Average of Adjacency Matrix¶

# HIDE CELL
# calculate dissimilarity matrix
scaled_avgadjmat_dissim = calculate_dissim(graphs, method="avgadjmatrix", norm=None, normalize=True)

# cluster dissimilarity matrix
avgadjmat_linkage_matrix, avgadjmat_pred = cluster_dissim(scaled_avgadjmat_dissim, y, method="agg", n_components=4)
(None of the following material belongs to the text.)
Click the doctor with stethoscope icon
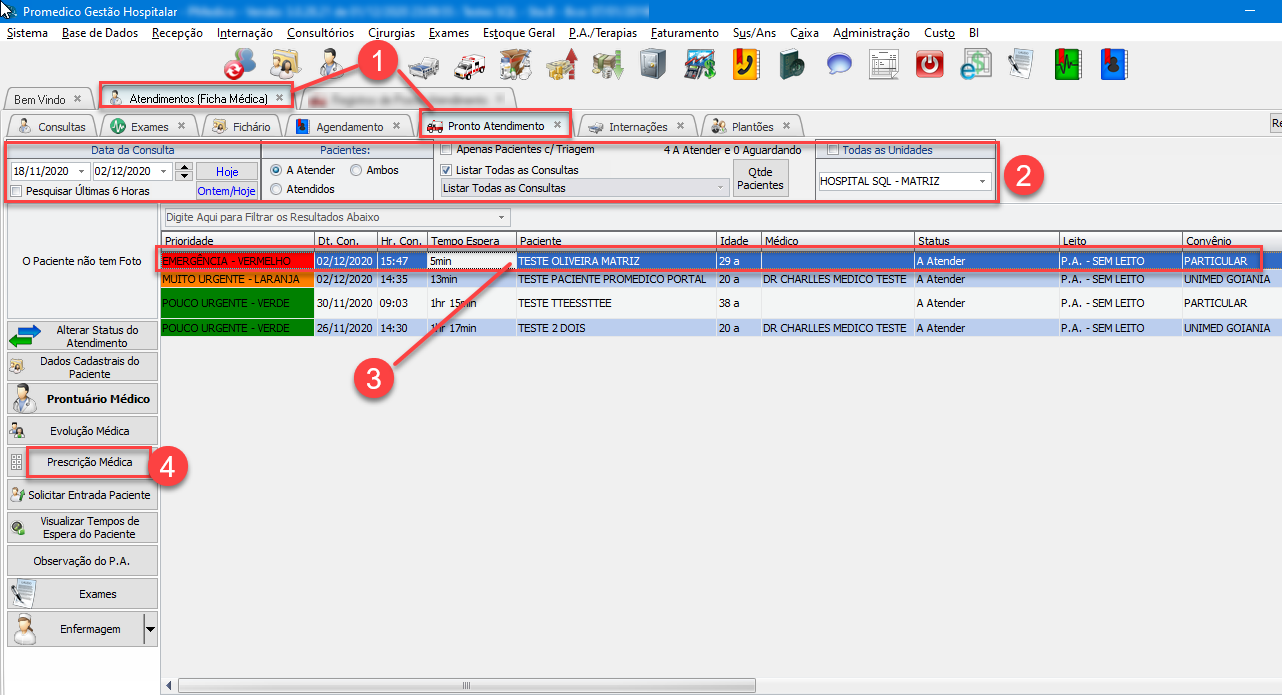1282x695 pixels. pos(330,64)
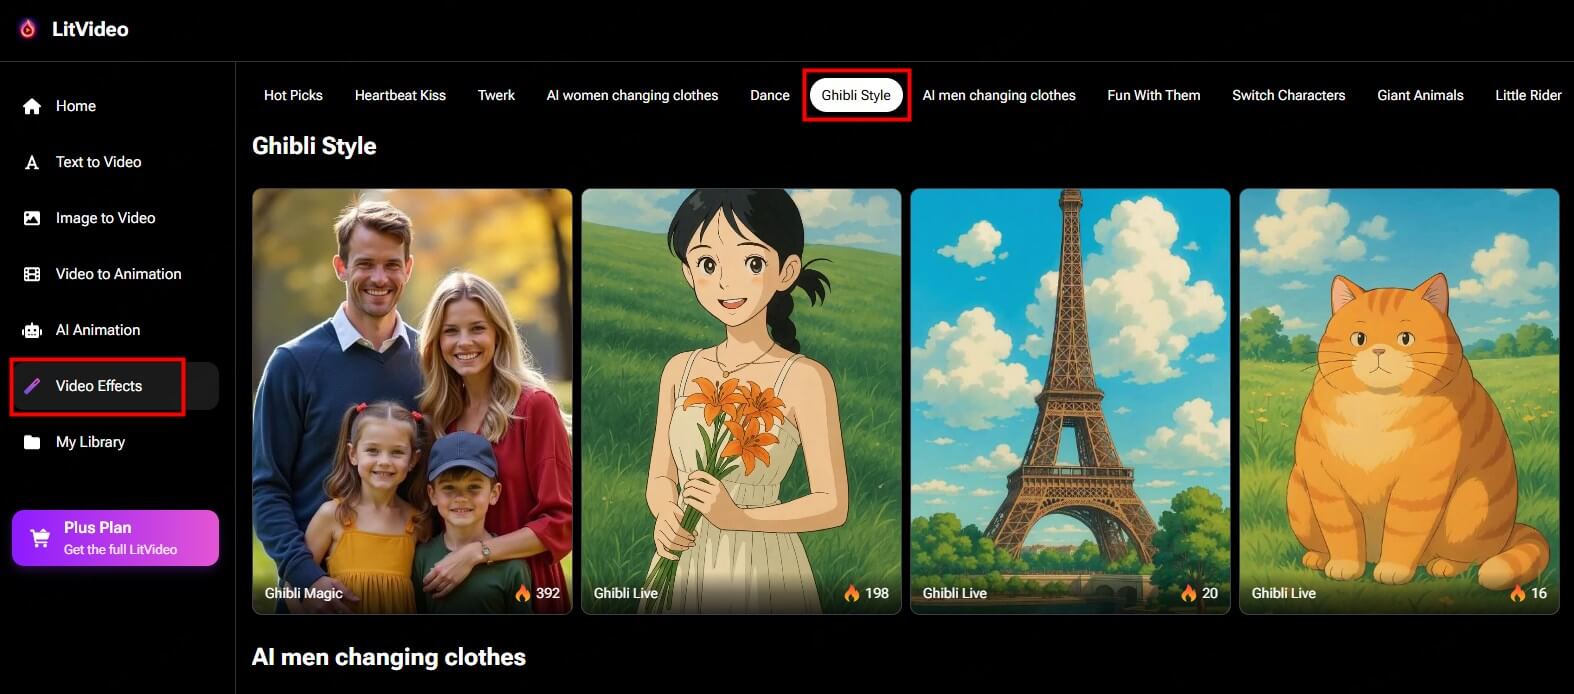Click the AI Animation robot icon

point(32,330)
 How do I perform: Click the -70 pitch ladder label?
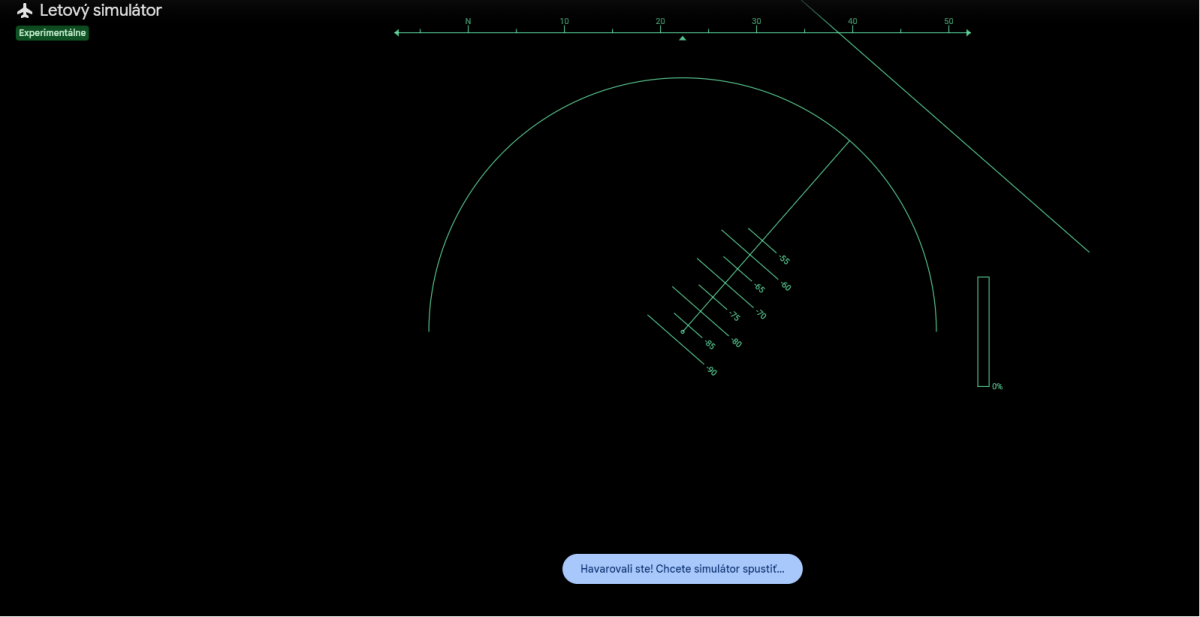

# calculate accuracy and ARI
avgadjmat_pred = remap_labels(y, avgadjmat_pred)
avgadjmat_agg_score = accuracy_score(y, avgadjmat_pred)
avgadjmat_agg_ari = adjusted_rand_score(y, avgadjmat_pred)

print(f"Accuracy: {avgadjmat_agg_score}")
print(f"ARI: {avgadjmat_agg_ari}")

# plot clustered dissimilarity matrix
plot_clustering(labels, 'agg', scaled_avgadjmat_dissim, avgadjmat_linkage_matrix)

Accuracy: 0.65625
ARI: 0.3134054954204829

<seaborn.matrix.ClusterGrid at 0x7fdda190c400>

Laplacian Spectral Distance¶

# HIDE CELL
# calculate dissimilarity matrix
scaled_lap_dissim = laplacian_dissim(graphs, transform='pass-to-ranks', metric='l2', normalize=True)
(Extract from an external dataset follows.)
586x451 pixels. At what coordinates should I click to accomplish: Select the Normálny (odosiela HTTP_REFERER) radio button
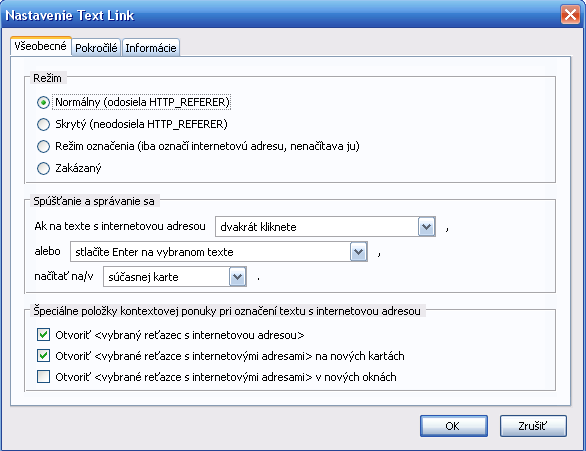click(43, 102)

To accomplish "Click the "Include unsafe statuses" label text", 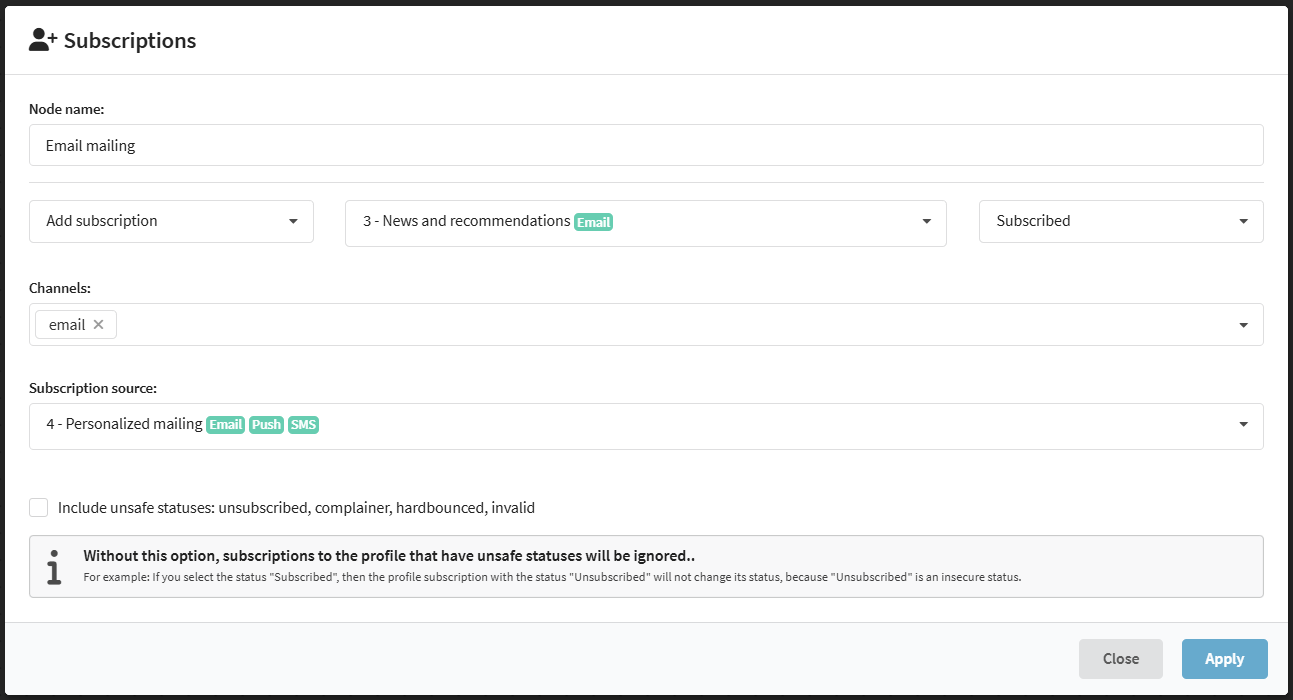I will (x=296, y=508).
# cluster dissimilarity matrix
lap_linkage_matrix, lap_pred = cluster_dissim(scaled_lap_dissim, y, method="agg", n_components=4)

# calculate accuracy and ARI
lap_pred = remap_labels(y, lap_pred)
lap_agg_score = accuracy_score(y, lap_pred)
lap_agg_ari = adjusted_rand_score(y, lap_pred)
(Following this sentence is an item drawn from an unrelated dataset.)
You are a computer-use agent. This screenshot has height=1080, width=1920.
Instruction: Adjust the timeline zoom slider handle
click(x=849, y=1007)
print(f"Accuracy: {lap_agg_score}")
print(f"ARI: {lap_agg_ari}")

# plot clustered dissimilarity matrix
plot_clustering(labels, 'agg', scaled_lap_dissim, lap_linkage_matrix)

Accuracy: 0.59375
ARI: 0.27906976744186046

<seaborn.matrix.ClusterGrid at 0x7fdd795bbb80>

Node Degrees - L1 Norm¶

# HIDE CELL
# calculate dissimilarity matrix
scaled_nodedeg_dissim_l1 = calculate_dissim(graphs, method="degree", norm="l1", normalize=True)

# cluster dissimilarity matrix
nodedeg_l1_linkage_matrix, nodedeg_l1_pred = cluster_dissim(scaled_nodedeg_dissim_l1, y, method="agg", n_components=4)

# calculate accuracy and ARI
nodedeg_l1_pred = remap_labels(y, nodedeg_l1_pred)
nodedeg_l1_agg_score = accuracy_score(y, nodedeg_l1_pred)
nodedeg_l1_agg_ari = adjusted_rand_score(y, nodedeg_l1_pred)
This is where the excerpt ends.